Alzheimer’s disease and other dementias (ADRD) causes memory loss, reduces ability to communicate and changes personality and behavior thus requiring intensive levels of care that is most often provided by family members. Evidence from cross-sectional studies suggests caregiving for persons with ADRD is associated with adverse health outcomes. The study examined biennial data on white, black and Hispanic respondents and their spouses from the nationally representative Health and Retirement Study, 1998 to 2012. We used mixed-effect logistic regression to estimate the change in a person’s depressive symptoms and self-reported health from before to after onset of dementia of his/her spouse and differences across caregivers and non-caregivers.
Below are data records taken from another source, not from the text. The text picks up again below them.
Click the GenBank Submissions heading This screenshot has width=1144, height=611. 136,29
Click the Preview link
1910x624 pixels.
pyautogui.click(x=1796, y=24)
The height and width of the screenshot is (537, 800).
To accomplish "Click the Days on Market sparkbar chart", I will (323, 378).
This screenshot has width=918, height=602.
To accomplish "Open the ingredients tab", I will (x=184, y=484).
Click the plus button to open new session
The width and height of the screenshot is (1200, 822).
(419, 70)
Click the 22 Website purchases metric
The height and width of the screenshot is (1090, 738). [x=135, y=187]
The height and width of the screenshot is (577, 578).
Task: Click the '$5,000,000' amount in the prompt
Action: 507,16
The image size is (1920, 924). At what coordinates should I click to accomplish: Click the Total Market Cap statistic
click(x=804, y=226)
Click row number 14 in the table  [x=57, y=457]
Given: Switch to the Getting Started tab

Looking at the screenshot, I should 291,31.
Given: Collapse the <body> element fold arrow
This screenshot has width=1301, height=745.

Black and Hispanics caregivers had higher rates of depressive disorder and poor health compared to whites even before onset of a spouse’s dementia and the take-up of caregiving tasks. Onset of dementia in a spouse was associated with higher odds of onset of depressive disorder (OR=1.61, p<0.001) and poor health (OR=1.16, p<0.011). Constant across race, becoming a spousal caregiver, was associated with higher odds of onset of depressive disorder (<20hours per week: OR=1.47, p<0.001; and high hours of care ≥20 hours per week: OR=1.80, p<0.001) and transitions into poor health (<20hours per week: OR=1.16, p<0.001) relative to non-caregivers. Clinical attention to the health of persons with a spouse with dementia is warranted for both caregivers and non-caregivers. High rates of depressive disorder and poor health, and increased risk of new onset among Hispanics compared to whites reveal racial disparities and mandate culturally informed interventions.